Weigel

The Daily Caller’s Perfectly Legitimate Crusade Against Holder

WASHINGTON, DC - NOVEMBER 29: U.S. Attorney General Eric Holder (2nd L)) points his finger as he talks to a member of the press at the end of an event to launch a campaign to combat the purchase and sale of counterfeit and pirated products November 29, 2011 at the South Court Auditorium of the Eisenhower Executive Office Building of the White House in Washington, DC. According to a news release from the Department of Justice, the campaign will educate the public on various forms of intellectual property theft, from counterfeit consumer goods and pharmaceuticals to illegal downloads and other pirated materials, with highlight on the potential health, safety and economic consequences for American citizens. (Photo by Alex Wong/Getty Images) Photo by Alex Wong/Getty Images

The Daily Caller has been on a crusade. For some reason – I’m not invited to the liberal media planning sessions at Bohemian Grove anymore – the unfolding scandal over the ATF’s botched “Fast and Furious” program has not caught fire in the mainstream press. It gets covered, but it doesn’t get A1. Editorialists are not fulminating about it. When it is covered, it gets the treatment Dana Milbank gave it here: An explanation of why a bungled plan to let 1,400 guns fall into the heads of drug cartels in order for agents to track them isn’t, you know, a scandal. “Investigators found evidence that an official at the National Security Council, Kevin O’Reilly, communicated with Phoenix ATF official William Newell, but that’s a barrel and trigger shy of a smoking gun,” wrote Milbank. “There’s also evidence that Attorney General Eric Holder and others knew about the bungled program earlier than they originally let on, but there’s not yet evidence of any high-level White House involvement.”
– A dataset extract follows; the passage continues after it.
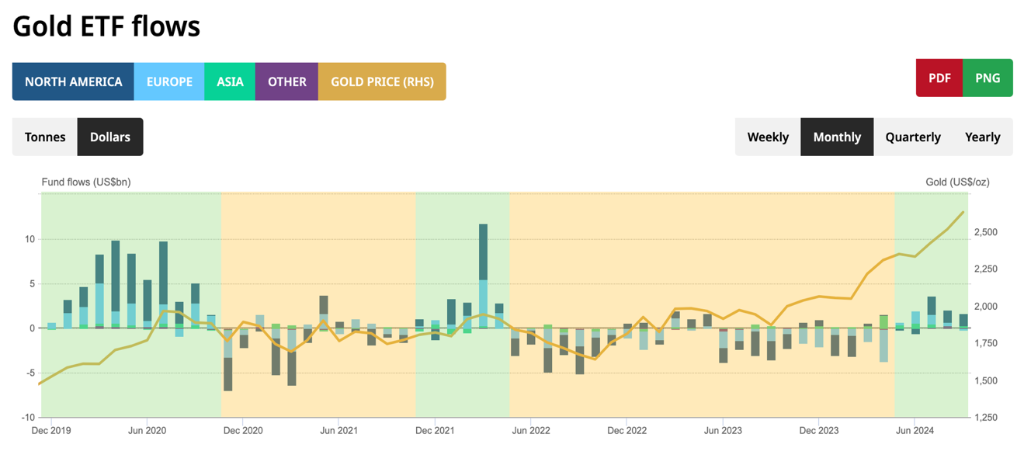The image size is (1024, 454).
Task: Click the Gold ETF flows heading
Action: (106, 27)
Yawns from the MSM. Shouts from the Daily Caller. The magazine has covered Fast and Furious as it if was a scandal – as if all of Washington was burning up about it. They ask Republicans if Eric Holder should resign in disgrace. They get Jon Huntsman, Michele Bachmann, and multiple members of Congress to call for him to go.
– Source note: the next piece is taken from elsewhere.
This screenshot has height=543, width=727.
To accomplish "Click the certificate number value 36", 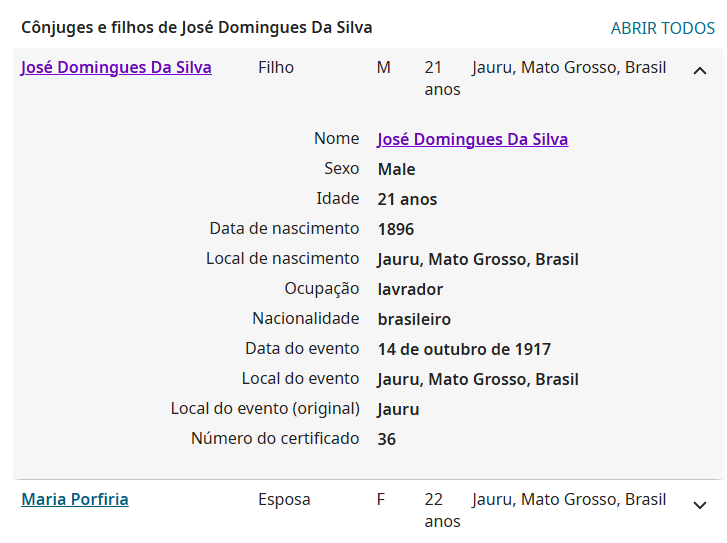I will coord(387,439).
On Tuesday, they buttonhole Eric Holder after an event to advance the story.

The reporter asked him for a response to the growing chorus of federal legislators demanding his resignation. Holder stepped towards the exit, then turned around, stepped back toward the reporter, and sternly said, “You guys need to — you need to stop this. It’s not an organic thing that’s just happening. You guys are behind it.”

Via Josh Gerstein, I see Media Matters giving Holder a huzzah for calling the Caller out. But calling it out for what? Are news organizations not allowed to enterprise stories by asking people whether they think someone should resign? News organizations do this all the time. The Caller’s “sin” seems to be doing it with no back-up from the rest of the press. That’s just an indictment of the way that calls-for-resignation-hunts work. The polite thing seems to be to wait for a feeding frenzy, and be one of many news organizations asking random politicians if X should resign. When Anthony Weiner sends a bunch of women pictures of his hot bod, it becomes dignified for reporters to ask his colleagues whether he should quit. Maybe you can argue that Anthony Weiner’s digital life is a bigger deal than a bungled gun-walking plan that led to deaths, but I won’t.

And look, it’s not just the Caller goading Republicans. Rick Perry published an op-ed on November 21 calling for Holder to go. If some embed or debate moderator asks a GOP frontrunner about the story, and he says on TV that Holder should go, maybe it would become a “legitimate” question to throw at Republicans. But that’s because pack journalism needs to be “legitimized” that way. Think back to 2005/2006, and how questions about the sackings of U.S. attorneys were crazy fringe stuff from TalkingPointsMemo – until other outlets got on board.

You can argue whether Holder’s the right fall guy for Fast and Furious, but I don’t think you can fault a news organization for asking politicians if Holder should go. The Caller could toss this question to a Republican congressman and get no answer. It’s getting an answer. That’s news.

(That said, I wonder how many “ayes” you could get if you asked random Republicans if random Obama officials should go. Paul Broun, do you think Shaun Donovan should resign in disgrace and we should defund HUD?)